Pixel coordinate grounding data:
Start of Block

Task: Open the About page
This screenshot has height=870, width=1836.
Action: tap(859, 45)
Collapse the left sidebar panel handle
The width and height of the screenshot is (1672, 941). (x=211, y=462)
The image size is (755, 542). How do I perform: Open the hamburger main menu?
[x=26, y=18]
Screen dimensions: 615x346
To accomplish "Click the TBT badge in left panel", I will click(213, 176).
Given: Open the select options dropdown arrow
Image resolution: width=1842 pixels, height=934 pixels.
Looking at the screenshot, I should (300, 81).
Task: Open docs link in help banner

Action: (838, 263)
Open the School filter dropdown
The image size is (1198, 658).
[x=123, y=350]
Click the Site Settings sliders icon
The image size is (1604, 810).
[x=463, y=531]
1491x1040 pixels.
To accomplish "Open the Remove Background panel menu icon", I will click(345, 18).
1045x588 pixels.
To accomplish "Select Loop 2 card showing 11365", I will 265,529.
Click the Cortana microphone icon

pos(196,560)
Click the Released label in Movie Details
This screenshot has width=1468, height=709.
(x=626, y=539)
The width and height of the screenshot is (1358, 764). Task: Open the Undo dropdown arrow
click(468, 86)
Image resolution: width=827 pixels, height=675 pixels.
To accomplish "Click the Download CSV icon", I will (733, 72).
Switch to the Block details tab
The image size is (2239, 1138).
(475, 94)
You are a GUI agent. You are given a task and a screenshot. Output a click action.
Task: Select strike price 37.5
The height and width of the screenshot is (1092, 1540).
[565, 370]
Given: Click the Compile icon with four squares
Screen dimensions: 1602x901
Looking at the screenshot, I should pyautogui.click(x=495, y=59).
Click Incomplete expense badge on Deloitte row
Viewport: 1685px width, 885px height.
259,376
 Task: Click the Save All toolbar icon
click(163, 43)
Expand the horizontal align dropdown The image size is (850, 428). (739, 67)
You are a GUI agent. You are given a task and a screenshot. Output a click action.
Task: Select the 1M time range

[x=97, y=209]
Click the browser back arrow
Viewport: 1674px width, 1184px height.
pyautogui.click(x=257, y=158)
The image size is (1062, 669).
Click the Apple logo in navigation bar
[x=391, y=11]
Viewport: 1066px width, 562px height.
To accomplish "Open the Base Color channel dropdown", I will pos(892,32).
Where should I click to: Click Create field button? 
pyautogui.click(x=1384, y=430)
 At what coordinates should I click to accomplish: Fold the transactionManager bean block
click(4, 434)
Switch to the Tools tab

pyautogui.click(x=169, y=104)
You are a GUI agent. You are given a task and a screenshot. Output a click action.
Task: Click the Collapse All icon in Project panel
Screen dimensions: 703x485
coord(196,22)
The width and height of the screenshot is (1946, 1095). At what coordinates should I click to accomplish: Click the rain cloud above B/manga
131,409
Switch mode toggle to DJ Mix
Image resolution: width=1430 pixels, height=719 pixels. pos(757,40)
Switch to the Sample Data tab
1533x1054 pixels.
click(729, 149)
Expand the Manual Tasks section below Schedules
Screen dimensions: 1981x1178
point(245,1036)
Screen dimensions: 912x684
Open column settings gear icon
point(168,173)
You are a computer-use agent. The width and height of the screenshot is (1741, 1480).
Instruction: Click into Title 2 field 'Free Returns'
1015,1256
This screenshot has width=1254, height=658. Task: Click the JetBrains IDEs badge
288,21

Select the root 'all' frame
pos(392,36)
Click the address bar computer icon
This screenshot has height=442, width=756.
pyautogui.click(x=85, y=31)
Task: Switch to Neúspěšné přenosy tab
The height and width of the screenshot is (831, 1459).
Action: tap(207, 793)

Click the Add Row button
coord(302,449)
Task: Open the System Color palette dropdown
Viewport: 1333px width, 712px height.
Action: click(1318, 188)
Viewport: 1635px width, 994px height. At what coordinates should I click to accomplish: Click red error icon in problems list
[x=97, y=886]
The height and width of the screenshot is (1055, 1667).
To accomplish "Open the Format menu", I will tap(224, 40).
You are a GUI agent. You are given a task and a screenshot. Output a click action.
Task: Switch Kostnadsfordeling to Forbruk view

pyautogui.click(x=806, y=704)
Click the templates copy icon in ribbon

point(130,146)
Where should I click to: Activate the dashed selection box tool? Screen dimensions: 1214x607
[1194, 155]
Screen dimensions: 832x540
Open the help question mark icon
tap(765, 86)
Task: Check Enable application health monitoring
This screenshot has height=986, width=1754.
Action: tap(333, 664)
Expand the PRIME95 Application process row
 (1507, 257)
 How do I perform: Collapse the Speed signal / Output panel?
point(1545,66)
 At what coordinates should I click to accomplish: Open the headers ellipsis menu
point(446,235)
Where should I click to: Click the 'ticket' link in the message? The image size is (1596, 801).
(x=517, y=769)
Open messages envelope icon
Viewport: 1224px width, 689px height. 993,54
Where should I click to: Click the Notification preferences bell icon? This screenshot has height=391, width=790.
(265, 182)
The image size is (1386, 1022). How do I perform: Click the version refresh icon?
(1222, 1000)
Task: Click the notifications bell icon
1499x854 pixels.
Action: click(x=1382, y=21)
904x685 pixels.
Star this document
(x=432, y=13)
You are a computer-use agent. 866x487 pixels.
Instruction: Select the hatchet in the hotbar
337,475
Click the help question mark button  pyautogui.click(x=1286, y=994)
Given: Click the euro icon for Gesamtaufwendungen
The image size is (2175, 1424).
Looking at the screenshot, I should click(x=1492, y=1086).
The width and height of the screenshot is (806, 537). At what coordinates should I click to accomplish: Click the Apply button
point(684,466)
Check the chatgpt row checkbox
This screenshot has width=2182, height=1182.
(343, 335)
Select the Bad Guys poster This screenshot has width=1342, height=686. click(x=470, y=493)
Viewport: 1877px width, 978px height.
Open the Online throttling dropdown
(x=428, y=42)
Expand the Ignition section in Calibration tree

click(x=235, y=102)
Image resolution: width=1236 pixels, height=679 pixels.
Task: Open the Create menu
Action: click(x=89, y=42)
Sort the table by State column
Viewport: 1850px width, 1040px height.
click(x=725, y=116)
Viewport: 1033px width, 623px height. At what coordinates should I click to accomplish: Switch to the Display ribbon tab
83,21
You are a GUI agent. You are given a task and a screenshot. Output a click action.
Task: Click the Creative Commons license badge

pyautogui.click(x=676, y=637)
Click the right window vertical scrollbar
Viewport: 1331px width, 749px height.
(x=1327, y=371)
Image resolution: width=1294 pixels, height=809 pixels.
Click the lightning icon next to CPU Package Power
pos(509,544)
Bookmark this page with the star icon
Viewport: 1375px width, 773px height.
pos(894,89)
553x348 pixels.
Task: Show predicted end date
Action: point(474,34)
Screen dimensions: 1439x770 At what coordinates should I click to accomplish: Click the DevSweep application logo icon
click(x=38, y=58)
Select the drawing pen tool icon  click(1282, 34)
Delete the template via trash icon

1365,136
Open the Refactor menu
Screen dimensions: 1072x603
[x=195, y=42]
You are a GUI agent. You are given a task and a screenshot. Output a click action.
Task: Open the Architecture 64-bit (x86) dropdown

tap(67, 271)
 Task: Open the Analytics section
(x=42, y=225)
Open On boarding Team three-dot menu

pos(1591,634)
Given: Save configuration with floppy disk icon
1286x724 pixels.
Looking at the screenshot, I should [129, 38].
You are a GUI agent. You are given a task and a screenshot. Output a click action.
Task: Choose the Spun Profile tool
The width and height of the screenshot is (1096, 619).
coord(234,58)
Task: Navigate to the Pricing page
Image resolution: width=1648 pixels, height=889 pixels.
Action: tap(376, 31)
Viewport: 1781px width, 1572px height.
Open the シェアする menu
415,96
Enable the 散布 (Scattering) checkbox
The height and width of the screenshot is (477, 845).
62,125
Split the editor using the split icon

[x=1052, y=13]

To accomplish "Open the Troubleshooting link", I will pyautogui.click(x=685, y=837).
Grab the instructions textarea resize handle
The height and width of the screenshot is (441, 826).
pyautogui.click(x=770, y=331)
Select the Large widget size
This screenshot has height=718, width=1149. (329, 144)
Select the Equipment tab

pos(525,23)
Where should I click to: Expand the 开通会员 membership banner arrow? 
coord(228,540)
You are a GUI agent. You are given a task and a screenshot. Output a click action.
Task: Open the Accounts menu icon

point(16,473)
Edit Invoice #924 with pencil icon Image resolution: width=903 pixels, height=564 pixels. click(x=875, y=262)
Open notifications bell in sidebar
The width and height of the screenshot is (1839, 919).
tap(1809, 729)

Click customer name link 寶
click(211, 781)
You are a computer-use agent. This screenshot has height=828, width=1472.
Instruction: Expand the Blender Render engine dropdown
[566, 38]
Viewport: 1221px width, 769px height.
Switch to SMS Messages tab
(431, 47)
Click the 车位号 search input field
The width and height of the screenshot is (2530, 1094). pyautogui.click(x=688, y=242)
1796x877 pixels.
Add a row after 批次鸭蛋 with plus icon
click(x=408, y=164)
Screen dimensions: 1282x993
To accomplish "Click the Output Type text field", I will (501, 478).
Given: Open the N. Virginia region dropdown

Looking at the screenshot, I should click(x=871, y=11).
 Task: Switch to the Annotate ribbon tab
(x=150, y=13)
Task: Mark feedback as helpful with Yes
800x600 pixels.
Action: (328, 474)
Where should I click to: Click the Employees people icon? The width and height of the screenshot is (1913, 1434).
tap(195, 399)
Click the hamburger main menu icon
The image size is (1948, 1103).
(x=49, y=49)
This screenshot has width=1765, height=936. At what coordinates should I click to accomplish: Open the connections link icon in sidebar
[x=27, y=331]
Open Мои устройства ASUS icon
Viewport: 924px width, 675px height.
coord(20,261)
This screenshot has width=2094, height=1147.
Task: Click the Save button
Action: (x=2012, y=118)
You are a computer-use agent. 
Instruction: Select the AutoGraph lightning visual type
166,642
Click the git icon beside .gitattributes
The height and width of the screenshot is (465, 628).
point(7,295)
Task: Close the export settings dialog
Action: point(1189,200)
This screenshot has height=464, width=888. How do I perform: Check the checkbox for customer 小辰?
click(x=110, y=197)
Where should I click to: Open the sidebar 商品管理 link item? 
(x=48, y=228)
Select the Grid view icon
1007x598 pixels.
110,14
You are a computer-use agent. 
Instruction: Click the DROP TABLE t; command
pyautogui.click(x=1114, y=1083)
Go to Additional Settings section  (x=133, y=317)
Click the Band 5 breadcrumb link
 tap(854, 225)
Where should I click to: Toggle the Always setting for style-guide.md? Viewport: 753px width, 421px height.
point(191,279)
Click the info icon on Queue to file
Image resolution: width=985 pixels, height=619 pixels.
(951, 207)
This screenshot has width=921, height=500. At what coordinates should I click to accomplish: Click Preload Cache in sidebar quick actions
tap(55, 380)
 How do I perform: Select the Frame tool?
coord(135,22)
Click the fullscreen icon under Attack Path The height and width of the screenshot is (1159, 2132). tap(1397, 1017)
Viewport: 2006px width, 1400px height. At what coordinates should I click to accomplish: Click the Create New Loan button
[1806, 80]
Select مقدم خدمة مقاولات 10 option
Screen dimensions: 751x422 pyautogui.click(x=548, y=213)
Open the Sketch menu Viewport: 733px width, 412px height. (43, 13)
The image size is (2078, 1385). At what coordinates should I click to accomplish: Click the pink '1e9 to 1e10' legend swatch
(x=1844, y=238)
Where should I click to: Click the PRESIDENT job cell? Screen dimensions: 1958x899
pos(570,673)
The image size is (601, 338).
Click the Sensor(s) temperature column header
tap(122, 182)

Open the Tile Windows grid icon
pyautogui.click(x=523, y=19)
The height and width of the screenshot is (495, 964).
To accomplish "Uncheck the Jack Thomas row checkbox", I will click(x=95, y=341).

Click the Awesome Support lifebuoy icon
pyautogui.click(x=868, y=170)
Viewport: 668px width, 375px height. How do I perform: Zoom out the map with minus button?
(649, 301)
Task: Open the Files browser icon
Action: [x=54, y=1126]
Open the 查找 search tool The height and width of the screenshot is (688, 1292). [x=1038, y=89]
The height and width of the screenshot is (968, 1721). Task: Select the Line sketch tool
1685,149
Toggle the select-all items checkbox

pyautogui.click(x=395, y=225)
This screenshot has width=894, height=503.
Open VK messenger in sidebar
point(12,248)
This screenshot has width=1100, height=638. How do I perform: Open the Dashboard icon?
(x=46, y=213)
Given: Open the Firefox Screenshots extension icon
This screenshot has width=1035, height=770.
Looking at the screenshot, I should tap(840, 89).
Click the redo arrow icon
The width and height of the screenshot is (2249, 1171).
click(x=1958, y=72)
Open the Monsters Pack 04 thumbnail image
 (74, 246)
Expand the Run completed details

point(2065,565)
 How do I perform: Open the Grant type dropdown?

End of Block

**Problem to work on**: From the entries above, show each line that includes the string "Enable".

**Response for this exercise**:
Task: Check Enable application health monitoring
Enable the 散布 (Scattering) checkbox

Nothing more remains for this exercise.